What’s up next week?
Monday, October 14, is not a stock market holiday, but the bond market is closed in observance of Columbus Day/Indigenous Peoples’ Day. There are no noteworthy earnings reports scheduled.
The upcoming US economic calendar will highlight Retail Sales and the weekly Initial Jobless Claims as key data releases in what seems to be a week initially overshadowed by the European Central Bank’s (ECB) interest rate decision on Thursday.
Additionally, market participants will be closely monitoring speeches from several Federal Reserve officials, with primary attention focused on the potential direction of the Fed’s interest rate policy.
Oil Prices Surge Amid Rising Tensions
Oil prices experienced a significant uptick during the second week of October, driven primarily by escalating tensions between Iran and Israel. The threat of Israeli retaliation against Iran’s missile attack on Israeli targets sparked concerns about potential disruptions to Middle Eastern oil supplies, bolstering crude oil prices.
Key Developments:
- Israeli Retaliation Concerns: The anticipation of Israel’s response to Iran’s missile attack fueled fears of a potential escalation in the region, leading to a surge in oil prices.
- Price Gains: Both the US benchmark (WTI) and the global benchmark (Brent) crude oil prices recorded gains of over 1% for the week.
- Geopolitical Premium: The heightened geopolitical tensions added a “war premium” to oil prices, contributing to the significant price increase.
- Rig Count Stability: The US rig count remained relatively stable, with a slight increase in the number of rigs exploring for oil.
Market Outlook:
While the immediate price surge was driven by geopolitical factors, sustaining bullish momentum in the oil market may prove challenging without additional catalysts. The “war premium” and “stimulus premium” are susceptible to fading if tensions de-escalate or if economic conditions deteriorate.
Price Movements:
- West Texas Intermediate (WTI): $75.56 per barrel, down 29 cents from the previous week.
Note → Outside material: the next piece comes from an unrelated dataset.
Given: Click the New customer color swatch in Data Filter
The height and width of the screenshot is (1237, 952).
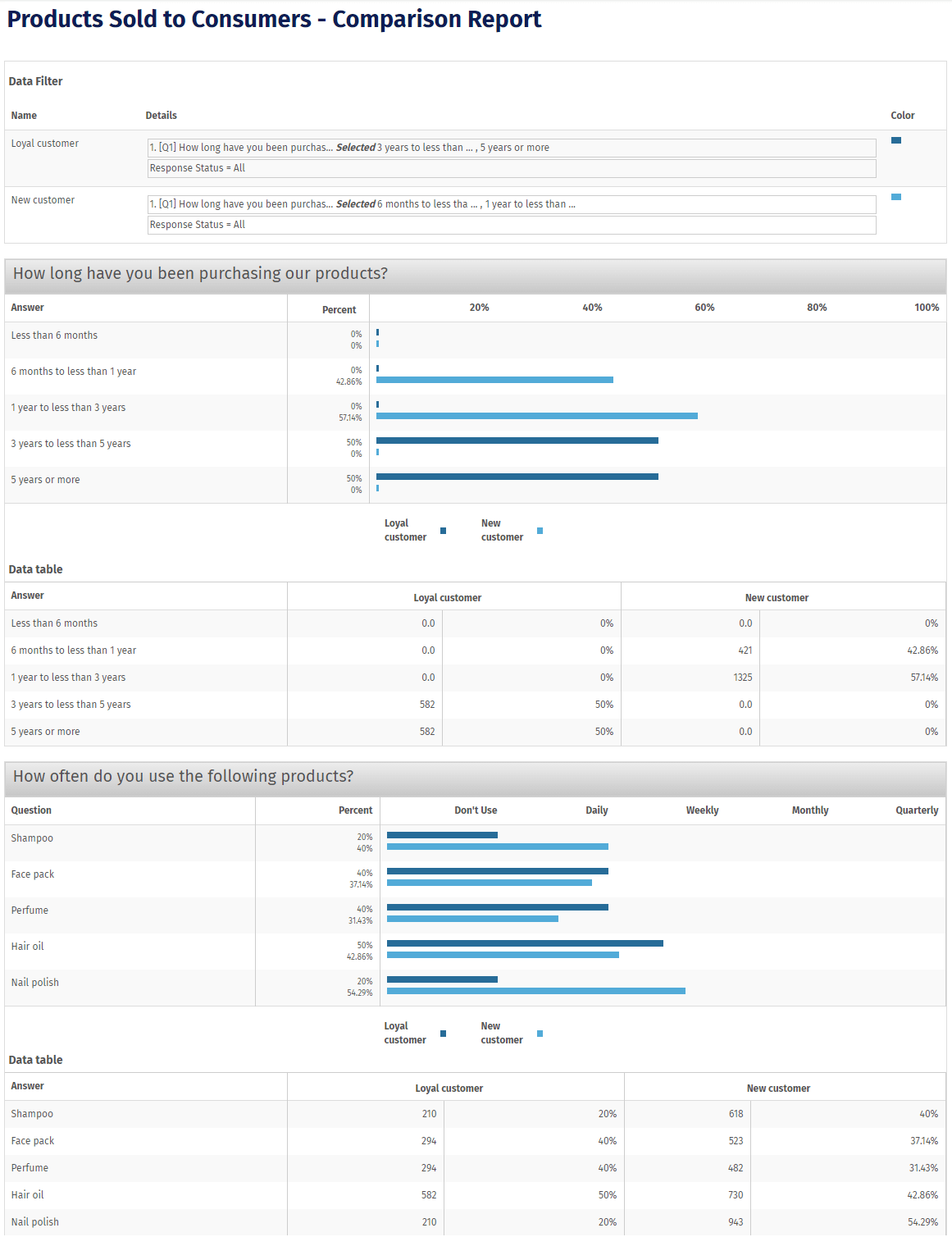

- Brent Crude: $79.04 per barrel, down 36 cents from the previous week.
- RBOB Gasoline: $2.1516 per gallon, little changed.
- Natural Gas: $2.632 per gallon, down 1.61%.
The oil market experienced a significant uptick during the week due to heightened geopolitical tensions between Iran and Israel. While the short-term outlook remains uncertain, the potential for further escalation in the region could continue to support higher oil prices. Investors will closely monitor developments in the Middle East and economic indicators for clues about the future trajectory of oil prices.
Following two months of increases, the Michigan Consumer Sentiment Index slightly declined in October (within the error margin). The level of sentiment has increased by 8% from a year ago and is about 40% higher than the June 2022 low.
Consumers continue to express frustration over high prices, even though inflation expectations have eased substantially. 59% of American adults believe the economy is getting worse, which is more than twice as many as those who say it’s improving, 23%. An alert indicating that consumers’ concerns over the expense of living are still present. Halloween sales are expected to be 5% less than the record-breaking amount of last year, with greeting cards.